All of the data is in different files; SSIS is capable of extracting data from multiple files however for the purposes of this article I am going to stick to the Import Export Wizard. To combine all of the files into one (big) file a quick switch to the command prompt is required:
type data\*.csv > .\CodePointOpenCombined.csv
Because none of the data files have headers this works fine, if they did have headers some work would be needed to strip those out. Create a new database in SQL Server then follow these steps:
- Right Click the Database select “Tasks” - “Import Data”.
- In the Data Source step change the drop down to “Flat File Source”.
- Select the combined file we created above (you may have to change the filter).
- Check the Columns page if Quotation Marks (") appear in some of the columns change the Text qualifier field on the General Page to a “.
- On the Advanced page click Suggest Types.
- Set the number of rows to 1000 (the maximum), then click OK.
- Go through each column and update the name and DataType to match those we discovered in the previous post.
- Check the correct database and table are selected on the next two steps.
- Click Next then Next again, then check over the data type mappings.
- Click Next then ensure Run immediately is checked then click finish.
- All being well, all of the data will be imported successfully.

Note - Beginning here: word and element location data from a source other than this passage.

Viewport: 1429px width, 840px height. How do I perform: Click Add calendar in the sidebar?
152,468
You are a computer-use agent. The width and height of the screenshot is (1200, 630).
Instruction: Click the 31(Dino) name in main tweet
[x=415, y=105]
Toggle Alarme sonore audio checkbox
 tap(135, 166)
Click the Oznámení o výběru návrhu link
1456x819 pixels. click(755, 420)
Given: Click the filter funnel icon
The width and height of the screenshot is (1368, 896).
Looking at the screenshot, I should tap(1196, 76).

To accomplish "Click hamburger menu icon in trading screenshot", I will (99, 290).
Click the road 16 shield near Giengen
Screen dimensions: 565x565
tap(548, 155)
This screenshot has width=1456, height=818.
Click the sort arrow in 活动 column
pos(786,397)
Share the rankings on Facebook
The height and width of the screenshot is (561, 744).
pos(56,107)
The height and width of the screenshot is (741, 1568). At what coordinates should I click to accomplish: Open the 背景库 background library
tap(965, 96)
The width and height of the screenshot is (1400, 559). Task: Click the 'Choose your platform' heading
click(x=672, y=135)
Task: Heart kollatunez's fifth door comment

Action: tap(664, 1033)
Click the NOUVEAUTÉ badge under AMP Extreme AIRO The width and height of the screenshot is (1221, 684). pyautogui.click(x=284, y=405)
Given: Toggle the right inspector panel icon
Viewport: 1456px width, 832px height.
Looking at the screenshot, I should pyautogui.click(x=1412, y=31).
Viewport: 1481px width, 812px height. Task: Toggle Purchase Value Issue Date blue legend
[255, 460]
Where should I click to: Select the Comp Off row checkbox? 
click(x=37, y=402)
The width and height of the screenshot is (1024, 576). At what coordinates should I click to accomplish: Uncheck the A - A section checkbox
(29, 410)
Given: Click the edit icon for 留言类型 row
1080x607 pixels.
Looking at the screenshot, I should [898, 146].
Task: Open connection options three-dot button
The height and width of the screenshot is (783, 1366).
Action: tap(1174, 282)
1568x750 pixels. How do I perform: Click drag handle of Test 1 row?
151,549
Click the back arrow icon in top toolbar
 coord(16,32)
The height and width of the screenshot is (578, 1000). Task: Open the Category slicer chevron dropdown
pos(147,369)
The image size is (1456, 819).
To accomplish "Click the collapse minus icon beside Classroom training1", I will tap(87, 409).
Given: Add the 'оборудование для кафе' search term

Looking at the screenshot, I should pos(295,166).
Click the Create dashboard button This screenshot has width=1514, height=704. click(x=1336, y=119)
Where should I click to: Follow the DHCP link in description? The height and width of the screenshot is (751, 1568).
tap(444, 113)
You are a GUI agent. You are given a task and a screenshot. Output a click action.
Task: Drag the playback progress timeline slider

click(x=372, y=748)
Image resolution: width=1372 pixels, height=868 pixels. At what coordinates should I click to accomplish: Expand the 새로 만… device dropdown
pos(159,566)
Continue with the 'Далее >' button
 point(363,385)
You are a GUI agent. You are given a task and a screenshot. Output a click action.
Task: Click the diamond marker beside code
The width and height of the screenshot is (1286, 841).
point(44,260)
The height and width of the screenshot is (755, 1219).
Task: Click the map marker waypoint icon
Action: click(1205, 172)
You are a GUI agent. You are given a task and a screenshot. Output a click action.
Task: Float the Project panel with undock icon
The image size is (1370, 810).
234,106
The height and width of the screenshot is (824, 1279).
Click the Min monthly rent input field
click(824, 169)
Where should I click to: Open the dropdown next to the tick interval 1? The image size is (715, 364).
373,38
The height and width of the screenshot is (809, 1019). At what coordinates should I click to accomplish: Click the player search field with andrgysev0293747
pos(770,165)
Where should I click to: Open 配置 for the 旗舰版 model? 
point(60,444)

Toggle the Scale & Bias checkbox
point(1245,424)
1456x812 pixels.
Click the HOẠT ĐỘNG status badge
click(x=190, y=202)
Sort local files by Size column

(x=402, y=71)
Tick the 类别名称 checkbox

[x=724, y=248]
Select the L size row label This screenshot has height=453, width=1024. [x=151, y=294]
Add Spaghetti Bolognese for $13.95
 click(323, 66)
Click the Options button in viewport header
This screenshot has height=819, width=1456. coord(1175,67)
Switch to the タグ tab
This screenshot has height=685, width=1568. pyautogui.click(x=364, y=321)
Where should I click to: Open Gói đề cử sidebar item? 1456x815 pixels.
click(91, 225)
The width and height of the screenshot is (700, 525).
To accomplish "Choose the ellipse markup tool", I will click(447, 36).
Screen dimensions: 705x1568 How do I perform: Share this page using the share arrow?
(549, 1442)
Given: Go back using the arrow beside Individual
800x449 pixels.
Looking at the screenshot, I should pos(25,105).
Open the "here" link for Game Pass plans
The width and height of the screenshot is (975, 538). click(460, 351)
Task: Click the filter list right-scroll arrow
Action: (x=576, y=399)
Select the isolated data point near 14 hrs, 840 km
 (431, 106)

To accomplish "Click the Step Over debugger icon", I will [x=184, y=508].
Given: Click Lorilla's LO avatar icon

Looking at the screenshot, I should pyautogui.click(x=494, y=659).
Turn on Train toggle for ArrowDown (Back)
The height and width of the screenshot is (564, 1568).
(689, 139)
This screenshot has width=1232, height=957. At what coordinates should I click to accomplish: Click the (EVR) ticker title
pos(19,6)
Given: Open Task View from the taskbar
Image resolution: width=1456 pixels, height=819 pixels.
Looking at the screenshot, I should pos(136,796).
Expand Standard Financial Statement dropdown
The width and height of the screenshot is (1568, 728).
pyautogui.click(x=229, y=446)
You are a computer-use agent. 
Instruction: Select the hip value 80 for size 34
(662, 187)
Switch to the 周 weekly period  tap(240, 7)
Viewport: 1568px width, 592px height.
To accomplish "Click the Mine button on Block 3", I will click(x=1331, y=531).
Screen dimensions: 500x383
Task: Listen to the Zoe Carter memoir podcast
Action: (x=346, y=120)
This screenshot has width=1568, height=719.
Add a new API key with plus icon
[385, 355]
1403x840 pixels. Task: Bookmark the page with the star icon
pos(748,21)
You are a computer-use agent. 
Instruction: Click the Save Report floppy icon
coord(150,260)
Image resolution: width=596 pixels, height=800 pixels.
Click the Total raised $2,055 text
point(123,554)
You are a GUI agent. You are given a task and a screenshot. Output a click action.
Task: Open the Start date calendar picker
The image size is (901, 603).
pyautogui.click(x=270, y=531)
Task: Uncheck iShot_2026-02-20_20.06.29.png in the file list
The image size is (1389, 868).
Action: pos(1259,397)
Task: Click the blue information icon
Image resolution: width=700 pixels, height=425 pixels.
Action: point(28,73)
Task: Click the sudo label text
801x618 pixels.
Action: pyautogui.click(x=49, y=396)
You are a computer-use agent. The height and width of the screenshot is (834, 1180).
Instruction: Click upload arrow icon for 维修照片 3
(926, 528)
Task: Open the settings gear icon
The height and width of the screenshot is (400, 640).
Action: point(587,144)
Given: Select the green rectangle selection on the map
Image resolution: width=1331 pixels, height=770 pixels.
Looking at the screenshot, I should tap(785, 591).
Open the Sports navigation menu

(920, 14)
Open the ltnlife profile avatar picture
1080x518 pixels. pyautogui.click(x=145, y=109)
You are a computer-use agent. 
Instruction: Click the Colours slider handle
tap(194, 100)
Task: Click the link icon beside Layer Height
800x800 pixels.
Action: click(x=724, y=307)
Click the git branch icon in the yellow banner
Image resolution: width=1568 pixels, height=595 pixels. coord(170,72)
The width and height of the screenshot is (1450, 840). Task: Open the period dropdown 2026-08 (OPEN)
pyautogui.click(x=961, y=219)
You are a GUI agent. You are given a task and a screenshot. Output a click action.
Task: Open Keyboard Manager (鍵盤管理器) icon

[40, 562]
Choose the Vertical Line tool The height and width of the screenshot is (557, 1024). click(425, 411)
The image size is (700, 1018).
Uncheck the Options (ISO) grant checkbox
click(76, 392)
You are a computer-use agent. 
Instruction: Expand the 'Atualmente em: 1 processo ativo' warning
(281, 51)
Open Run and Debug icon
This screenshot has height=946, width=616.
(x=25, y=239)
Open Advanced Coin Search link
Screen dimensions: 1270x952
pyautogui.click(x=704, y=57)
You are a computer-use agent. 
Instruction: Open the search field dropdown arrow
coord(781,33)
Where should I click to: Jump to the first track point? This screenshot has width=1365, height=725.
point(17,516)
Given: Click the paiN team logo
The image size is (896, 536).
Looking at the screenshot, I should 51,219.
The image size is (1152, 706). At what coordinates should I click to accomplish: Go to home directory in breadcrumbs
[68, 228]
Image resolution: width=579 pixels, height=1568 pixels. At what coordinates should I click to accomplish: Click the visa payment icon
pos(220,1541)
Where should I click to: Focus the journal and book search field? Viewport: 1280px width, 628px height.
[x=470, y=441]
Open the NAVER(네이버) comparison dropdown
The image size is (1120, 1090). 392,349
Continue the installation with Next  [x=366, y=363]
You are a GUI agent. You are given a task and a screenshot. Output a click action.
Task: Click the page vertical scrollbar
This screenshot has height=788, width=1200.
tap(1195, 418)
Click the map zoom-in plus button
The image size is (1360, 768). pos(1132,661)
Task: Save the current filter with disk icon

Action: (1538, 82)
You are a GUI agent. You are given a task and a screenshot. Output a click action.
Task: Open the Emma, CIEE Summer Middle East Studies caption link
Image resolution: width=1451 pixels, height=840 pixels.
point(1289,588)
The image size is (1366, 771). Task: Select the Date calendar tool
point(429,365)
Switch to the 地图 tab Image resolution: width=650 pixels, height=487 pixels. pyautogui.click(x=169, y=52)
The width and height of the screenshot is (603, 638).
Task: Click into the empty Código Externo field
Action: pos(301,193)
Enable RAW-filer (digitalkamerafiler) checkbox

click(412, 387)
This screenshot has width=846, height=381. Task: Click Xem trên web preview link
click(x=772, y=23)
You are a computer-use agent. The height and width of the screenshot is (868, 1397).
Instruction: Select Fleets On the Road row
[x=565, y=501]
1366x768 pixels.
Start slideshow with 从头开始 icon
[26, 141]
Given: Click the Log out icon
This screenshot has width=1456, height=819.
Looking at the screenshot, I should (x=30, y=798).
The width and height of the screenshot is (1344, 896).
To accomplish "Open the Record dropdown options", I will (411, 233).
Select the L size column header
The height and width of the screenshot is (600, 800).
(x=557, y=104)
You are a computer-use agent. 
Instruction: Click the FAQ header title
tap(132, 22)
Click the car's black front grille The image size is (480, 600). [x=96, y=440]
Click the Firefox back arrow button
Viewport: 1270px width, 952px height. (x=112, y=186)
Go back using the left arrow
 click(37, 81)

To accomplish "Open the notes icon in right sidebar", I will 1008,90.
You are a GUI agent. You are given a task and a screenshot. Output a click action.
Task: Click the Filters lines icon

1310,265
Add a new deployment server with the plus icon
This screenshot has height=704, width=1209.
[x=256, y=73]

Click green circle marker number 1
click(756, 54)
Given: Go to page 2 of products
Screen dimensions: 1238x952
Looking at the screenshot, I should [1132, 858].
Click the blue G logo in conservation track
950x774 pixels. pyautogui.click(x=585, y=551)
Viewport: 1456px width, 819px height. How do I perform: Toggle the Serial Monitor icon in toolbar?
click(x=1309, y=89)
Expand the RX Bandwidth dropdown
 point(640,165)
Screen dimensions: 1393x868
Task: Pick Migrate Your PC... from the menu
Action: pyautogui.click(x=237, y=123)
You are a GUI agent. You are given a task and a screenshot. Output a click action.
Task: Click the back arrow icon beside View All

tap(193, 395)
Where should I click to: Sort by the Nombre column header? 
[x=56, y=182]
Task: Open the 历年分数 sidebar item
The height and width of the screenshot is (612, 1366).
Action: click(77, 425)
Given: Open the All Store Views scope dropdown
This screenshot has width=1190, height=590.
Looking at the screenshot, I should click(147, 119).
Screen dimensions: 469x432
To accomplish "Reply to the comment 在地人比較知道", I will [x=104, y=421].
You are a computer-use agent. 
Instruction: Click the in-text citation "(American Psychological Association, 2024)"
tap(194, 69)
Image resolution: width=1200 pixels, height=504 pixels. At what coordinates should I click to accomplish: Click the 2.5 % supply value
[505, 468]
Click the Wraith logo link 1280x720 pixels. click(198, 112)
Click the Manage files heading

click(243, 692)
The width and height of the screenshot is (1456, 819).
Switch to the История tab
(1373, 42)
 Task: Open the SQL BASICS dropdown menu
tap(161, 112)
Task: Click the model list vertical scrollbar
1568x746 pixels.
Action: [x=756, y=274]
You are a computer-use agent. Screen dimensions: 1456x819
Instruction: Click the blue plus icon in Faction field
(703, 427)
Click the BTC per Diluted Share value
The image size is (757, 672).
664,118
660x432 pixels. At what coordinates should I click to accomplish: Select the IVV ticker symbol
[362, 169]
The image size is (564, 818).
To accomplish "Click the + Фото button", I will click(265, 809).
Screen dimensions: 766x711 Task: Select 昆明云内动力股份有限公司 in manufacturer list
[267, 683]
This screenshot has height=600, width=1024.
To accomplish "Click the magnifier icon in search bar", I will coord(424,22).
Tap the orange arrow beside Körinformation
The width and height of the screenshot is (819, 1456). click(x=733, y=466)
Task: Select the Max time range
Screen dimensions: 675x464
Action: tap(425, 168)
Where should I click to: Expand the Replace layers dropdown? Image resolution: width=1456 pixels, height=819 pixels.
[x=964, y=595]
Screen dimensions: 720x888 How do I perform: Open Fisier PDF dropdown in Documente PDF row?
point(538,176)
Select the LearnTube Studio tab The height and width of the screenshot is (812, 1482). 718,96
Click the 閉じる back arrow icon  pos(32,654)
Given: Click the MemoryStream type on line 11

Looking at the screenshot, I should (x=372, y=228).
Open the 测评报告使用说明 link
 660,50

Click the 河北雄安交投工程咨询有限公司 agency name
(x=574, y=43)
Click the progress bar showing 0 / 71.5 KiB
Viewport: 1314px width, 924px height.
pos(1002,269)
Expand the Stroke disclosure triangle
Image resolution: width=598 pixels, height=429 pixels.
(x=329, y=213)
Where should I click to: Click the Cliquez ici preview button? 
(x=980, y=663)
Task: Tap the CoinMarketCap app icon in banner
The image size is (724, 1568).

If there are problems importing the data you can go back and make changes to the configuration, typically the issue is incorrect data types (too small) or incorrect text delimiters. You may be asking why we went to tall that trouble, and time, only to let the Import Data Wizard suggest the data types. The reason I wrote the script was the wizard is limited to checking the first 1,000 lines; even if you set the value to 2,000,000 it will default down to 1000 after you move your focus away. The result being if your data is naturally sorted on a specific column as some of the Ordinance Survey data appears to be the import will fail. Running the schema scanner allows you to scan through all of the data so that you can modify the suggested data types to match the maximum values.